Mary Barnard ’s 1958 publication of “Sappho: A New Translation” revolutionized English translation of Sappho. However, he translated only a fraction of Sappho’s corpus, and for the rest we must look elsewhere.

sappho if not winter fragments of sappho vintage tr carson

Some, men marching some would say ships but I sayĮven taking this tendency toward awkwardness into account, Lattimore’s translation is excellent. On the black earth is an array of horsemen Some there are who say that the fairest thing seen Take, for example, his rendering of the first stanza of one of Sappho’s most famous texts: One drawback of this approach is that by replicating the structure of the Greeks, Lattimore’s translation has a sense of strangeness and occasionally even awkwardness, which those who first heard Sappho sing would not have heard. The resulting translation maintains the tension in Sappho’s work between the strict meter she uses and the much-praised directness of her speech. Best known for his translations of the Homeric epics, Lattimore’s style is characterized by a close attention to the syntax and meter of the original and the replication of these qualities in English as much as is possible. Richmond Lattimore ’s anthology “Greek Lyrics,” first published in 1955, includes nine texts attributed to Sappho, though in one case he acknowledges that this attribution is questionable. In this article, I review four translations of Sappho produced over the past six decades. While translators of Sappho today as a rule avoid such censorship of her work, modern translations nevertheless differ widely.
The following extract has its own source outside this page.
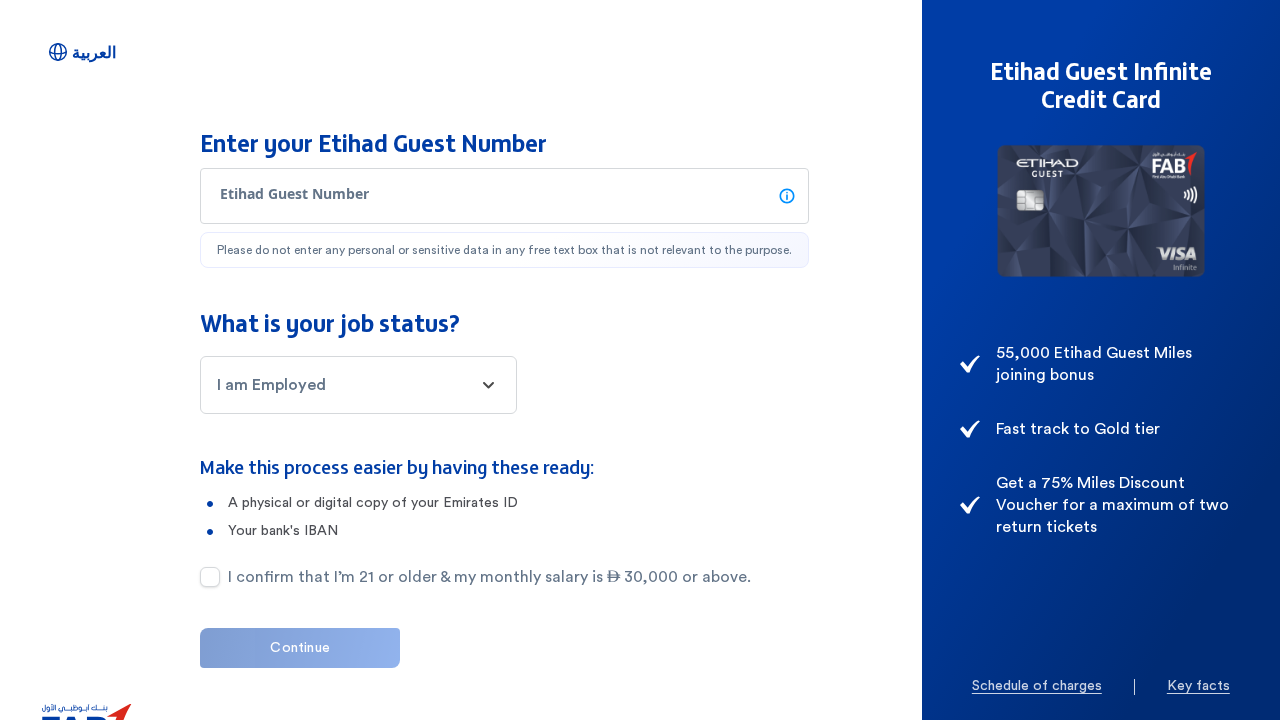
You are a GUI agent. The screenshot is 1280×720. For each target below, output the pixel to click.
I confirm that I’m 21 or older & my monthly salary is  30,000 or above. (489, 577)
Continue (300, 648)
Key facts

Until recent decades, however, English translations of Sappho have frequently obscured more than they revealed, heterosexualizing her expressions of desire to suit the sensibilities of their audience. Translation has been intimately bound up with the reception of Sappho’s poetry for centuries. Yet, for the majority of Sappho’s readers over the millennia, her poetry, composed in the Aeolic dialect, has always been inaccessible in the original language. (Courtesy of Poem, Sweet Poem)įew poets in human history have inspired such lasting devotion as Sappho. Excerpts from “If Not, Winter” by Anne Carson.